[DATA FOR PROCESSING]:
_ _ _ _

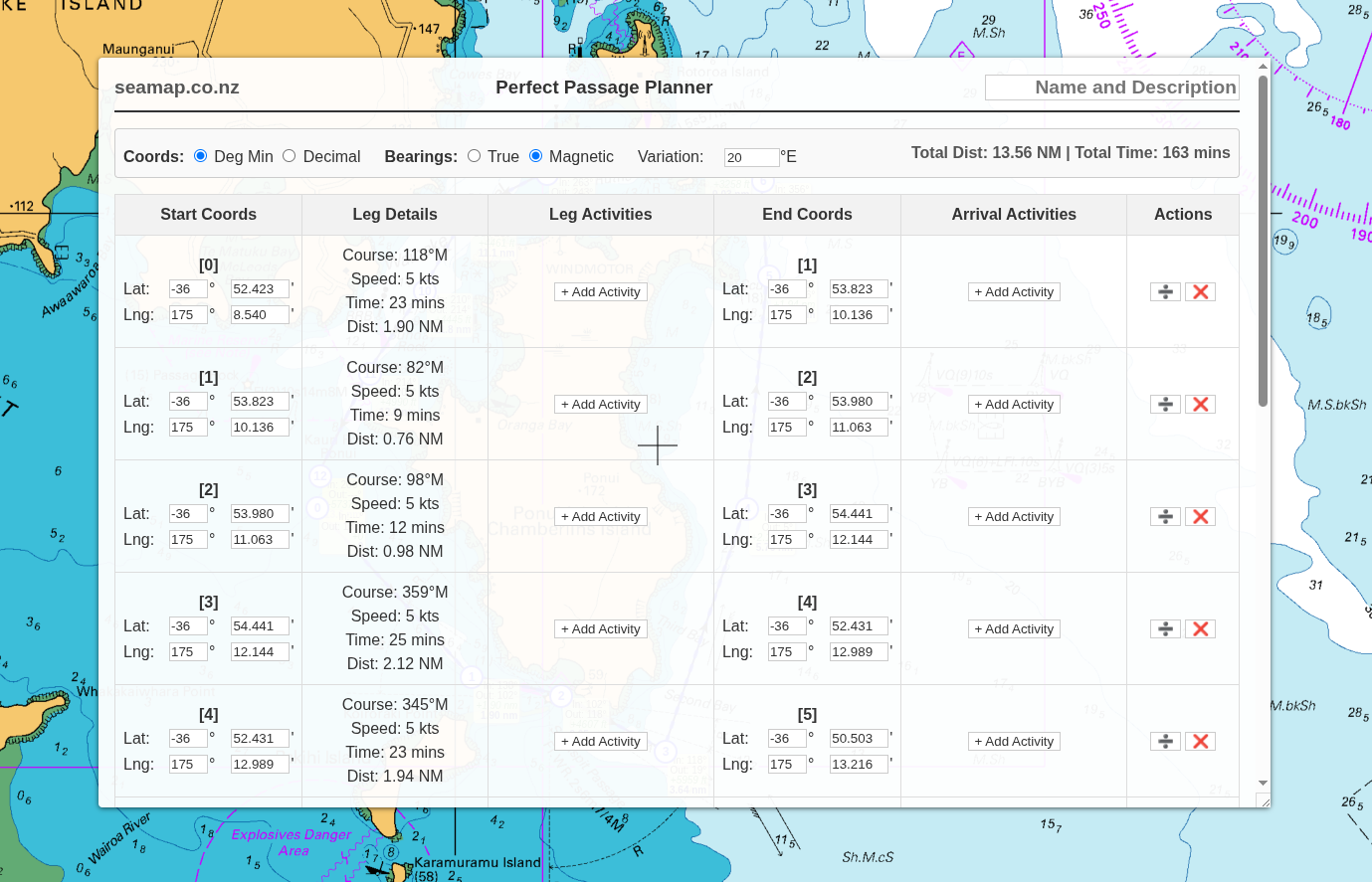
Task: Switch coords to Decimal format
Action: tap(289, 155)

_ _ _ _

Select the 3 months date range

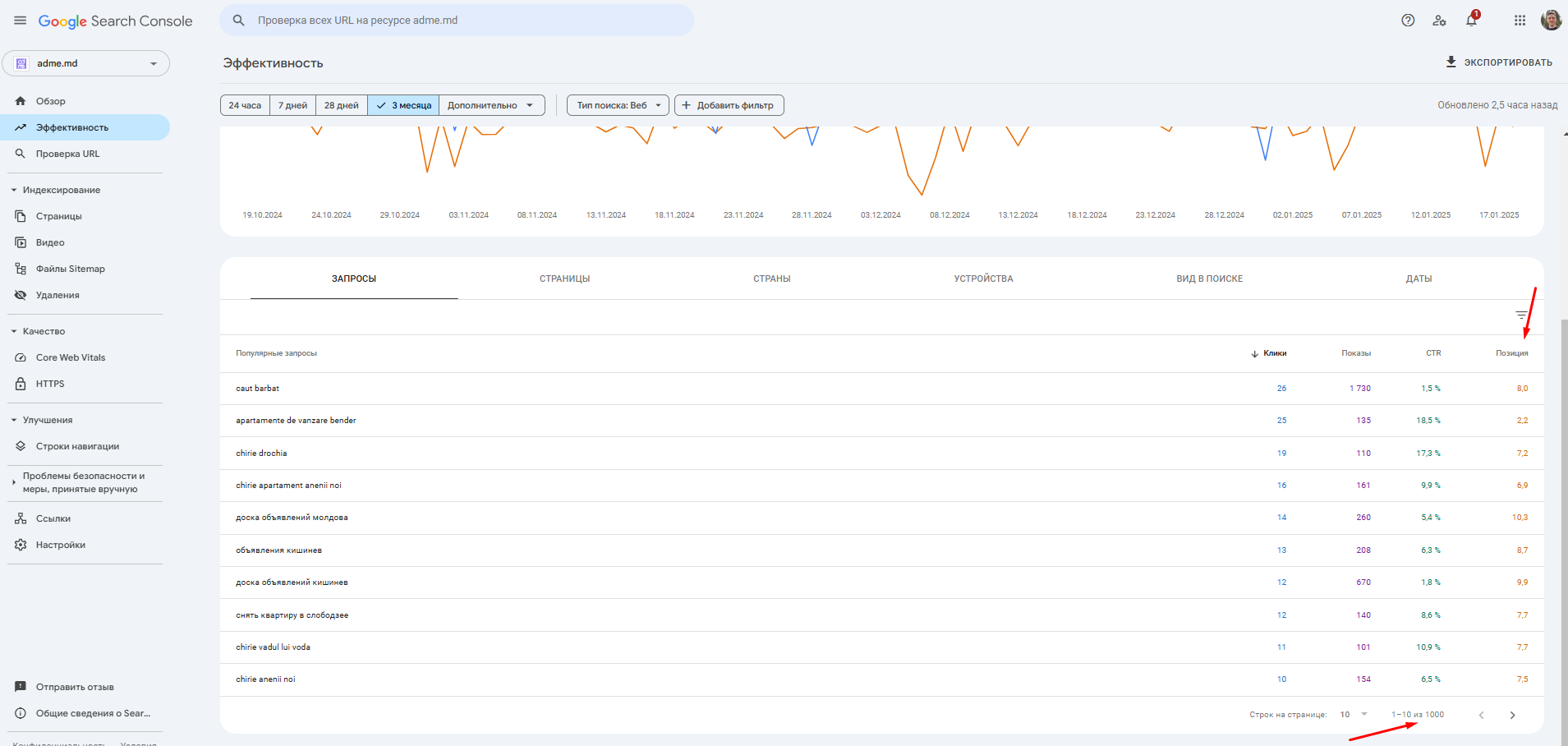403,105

_ _ _ _

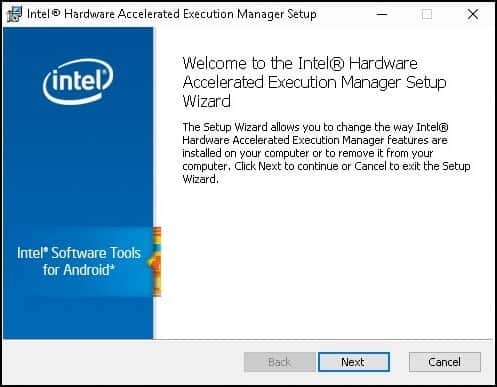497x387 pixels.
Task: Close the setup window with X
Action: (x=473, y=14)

_ _ _ _

[DO THIS]:
Pull out every line of the data above that contains the string "Task". Capital and lowercase letters must match.

[EXERCISE RESULT]:
Task: Switch coords to Decimal format
Task: Close the setup window with X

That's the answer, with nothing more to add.